Combinando la sua visita a New Delhi con il suo viaggio ad Islamabad, Wen non fa che rafforzare i timori dell’India in merito al crescente legame strategico sino-pachistano. La Cina vede nel solidissimo appoggio al Pakistan la possibilità di giocare un ruolo da protagonista in Asia centrale e nella parte meridionale del continente. Le relazioni con l’Isi conferiscono a Pechino una certa influenza su quanto succede in Afghanistan e rappresenta una potenziale carta da giocare ella gestione dei rapporti con gli indiani. New Delhi è il primo partner commerciale del “paese dei monti” e ha solidi legami con il governo di Hamid Karzai proprio per contrastare l’influenza del Pakistan.

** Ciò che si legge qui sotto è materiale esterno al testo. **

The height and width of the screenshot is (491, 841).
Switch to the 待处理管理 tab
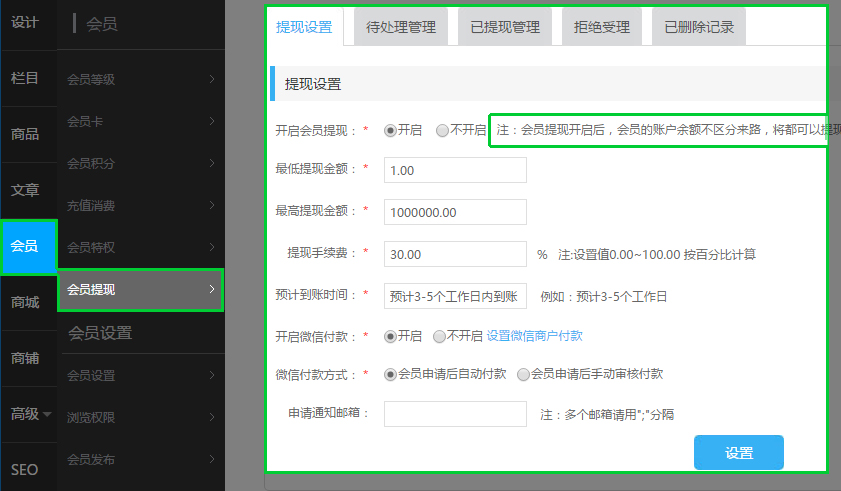click(401, 27)
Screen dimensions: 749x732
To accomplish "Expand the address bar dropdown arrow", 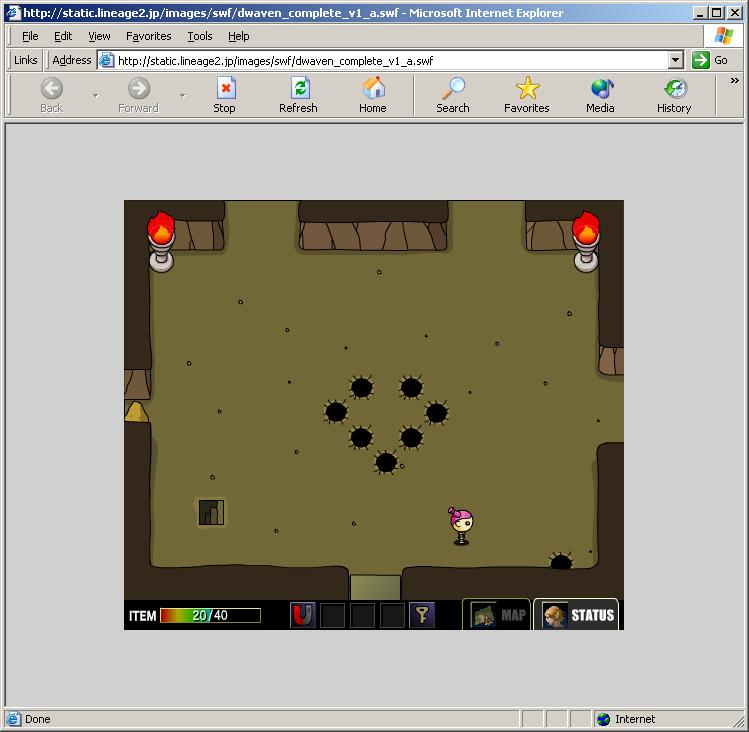I will click(x=675, y=60).
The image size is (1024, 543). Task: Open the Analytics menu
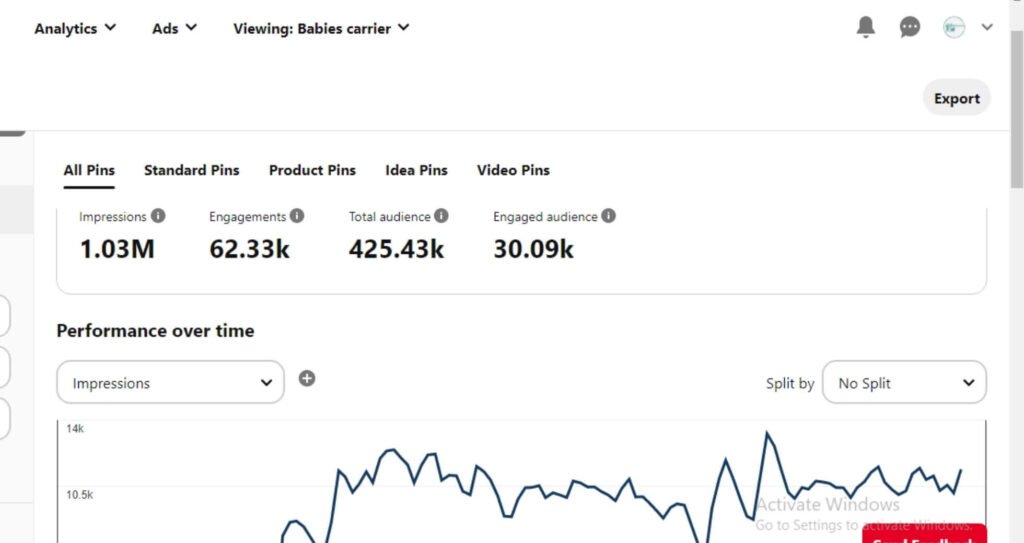pyautogui.click(x=75, y=28)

Tuttavia i due giganti asiatici hanno anche interessi coincidenti. Se l’India deve guardarsi dai gruppi terroristici che godono del sostegno pakistano, allo stesso tempo, la Cina teme l’infiltrazioni di gruppi terroristici islamici nello Xinjiang. Nessuno ci guadagnerebbe dalla vittoria dei talebani a Kabul o dall’implosione dello stato pakistano. L’India dovrà muoversi con molta cautela. Deve impedire di essere marginalizzata dalla crescente potenza cinese attraverso un solido legame con gli Stati Uniti ma deve anche muoversi in autonomia sullo scacchiere asiatico. Soprattutto bisogna considerare che ormai Usa e Cina sono legate da un rapporto economico di interdipendenza. L’India vuole rassicurazioni che la crisi che fiacca gli Stati Uniti e che rende indispensabile la potenza economica di Pechino non si traduca in una politica di accondiscendenza nei confronti della Cina a spese degli interessi indiani.